A dos meses  del confinamiento, los días transcurrían con  relativa armonía, con los roces y disgustos normales de la convivencia entre personas adultas con personalidades propias y muy bien definidas. Cada uno en la casa colaboraba con las obligaciones domésticas. Cada quien desempeñaba sus actividades profesionales o educativas según el estilo virtual que habían acordado en sus instituciones,  excepto Magdalena, que era la única que lo hacía de manera presencial. Además, se turnaban para las actividades propias de la pandemia,  como comprar los alimentos o las medicinas. No recibían visitas ni visitaban, pero salían a la cuadra a hacer  algo de ejercicios, estirar las piernas, o tomar un poco de sol, según estaba permitido.

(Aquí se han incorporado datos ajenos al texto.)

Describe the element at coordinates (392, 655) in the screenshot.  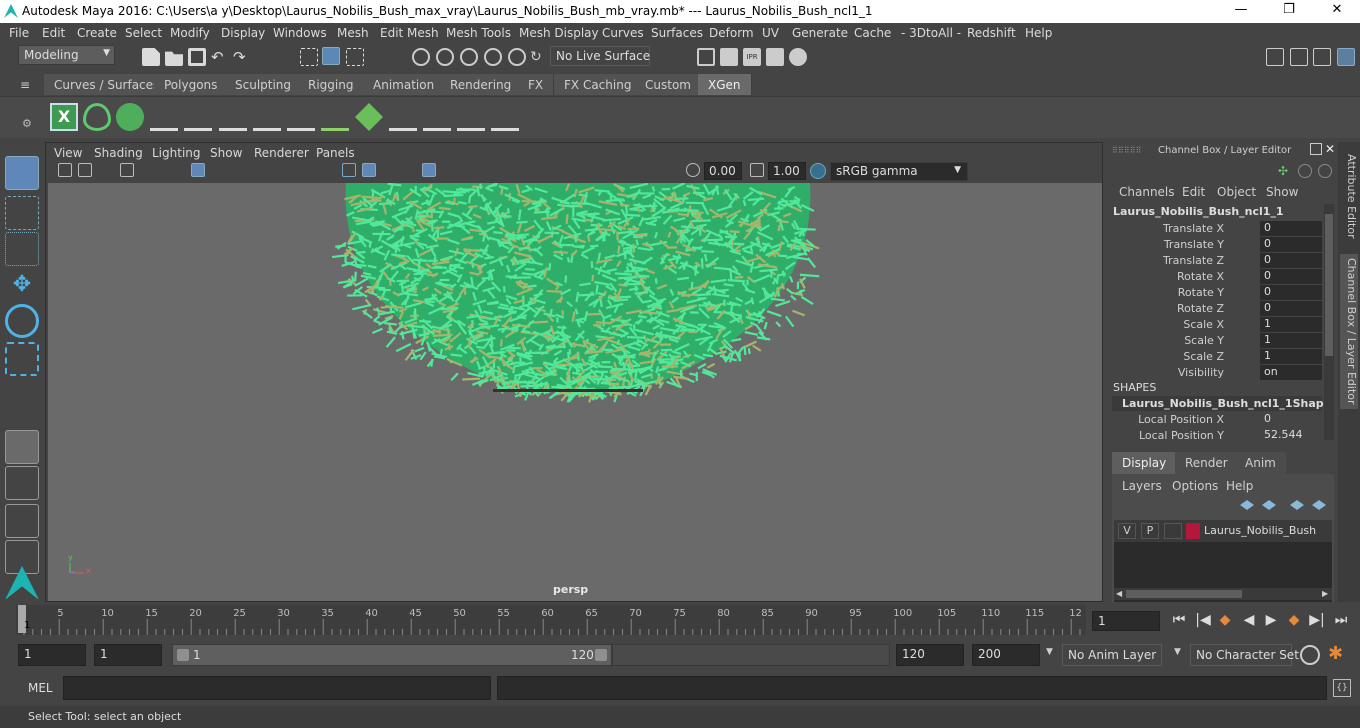
I see `range-bar: 1 120` at that location.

—Recuerdo todas las veces que he tenido que estar hospitalizada —les decía Magdalena—. Me he sentido  presa en mi casa  o en el hospital durante  tiempos que me lucían interminables.  Por eso es que nada de lo que estamos viviendo me resulta extraño.

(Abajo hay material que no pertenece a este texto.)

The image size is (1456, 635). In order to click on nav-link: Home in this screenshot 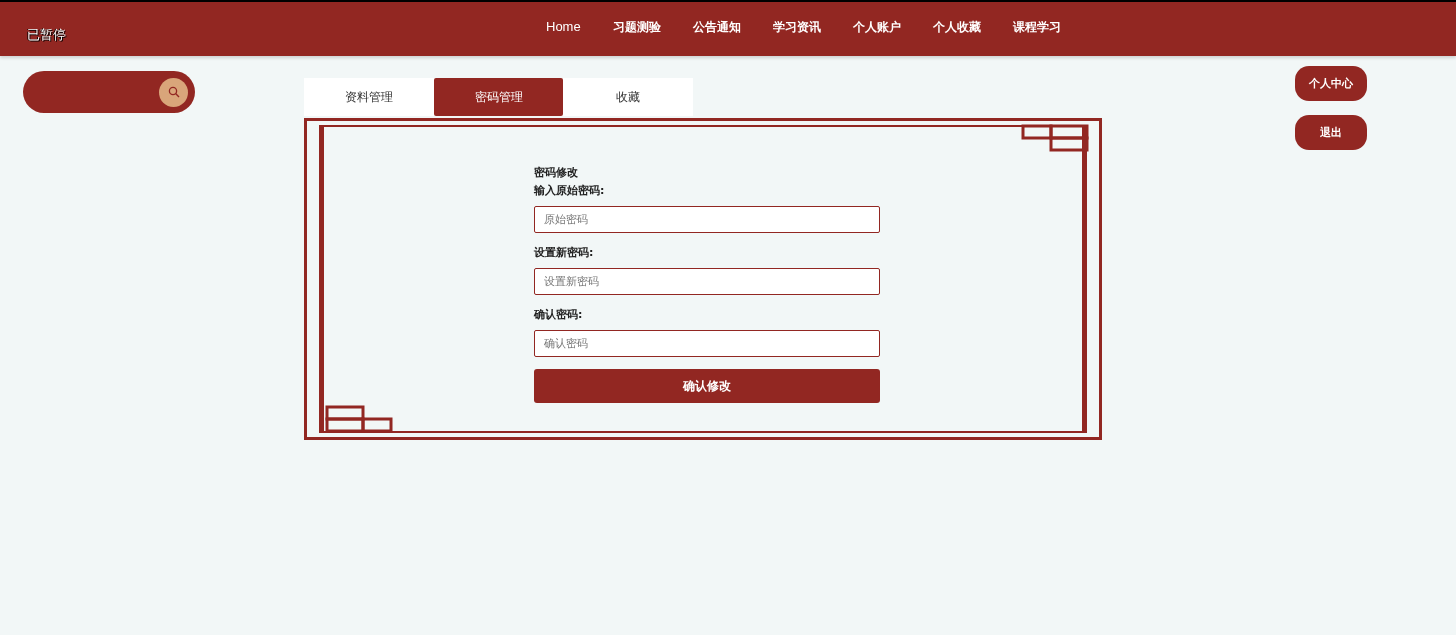, I will do `click(564, 27)`.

Una mañana Magdalena no pudo levantarse de la cama. Había pasado la noche soñando con fuego y con bosques encantados. El ardor de garganta le producía una sed desesperada. Un calor abrasador le quemaba la piel y le dificultaba la respiración. Tomó la calesa y la condujo lo más rápido que podía. En el trayecto volvió a ver a aquellos seres alados que le eran tan familiares. Ellos le daban bromelias tomadas de las ramas de los árboles para que se hidratara.  De nuevo, le sonreían. Mas en esta oportunidad  sí sabía a dónde iba. Iba al río porque  necesitaba  con urgencia refrescarse. Pensaba que si no llegaba a tiempo, podía morir quemada, pero no sentía  miedo. Al llegar a su destino, la calesa entró  a la orilla con cierto estruendo porque había grandes piedras a la vera del río. El impacto la despertó. Entonces los vio a todos alrededor de su cama. Miró a cada uno. Su madre tenía en las manos un rosario y le acariciaba los pies. Su esposo le sonreía y le tomaba las manos. Sus hijos la miraban con amor pero se mantenían algo alejados.  Ellos tenían  los ojos brillantes, como cuajados de lágrimas.  Desde su alma, ella se despidió de cada uno porque sentía que debía  proseguir  la conducción de la calesa hacia el destino que había emprendido. La había dejado muy mal estacionada y ella se sabía una choferesa diestra y responsable. Únicamente una persona no le era  conocida, pero estaba trajeado de una manera que le era harto familiar: de impecable bata blanca.  Todos estaban muy callados, pero a esta persona le escuchó pronunciar algunas palabras, muy claramente. Dijo: “Hora de la muerte: 11.30 am”.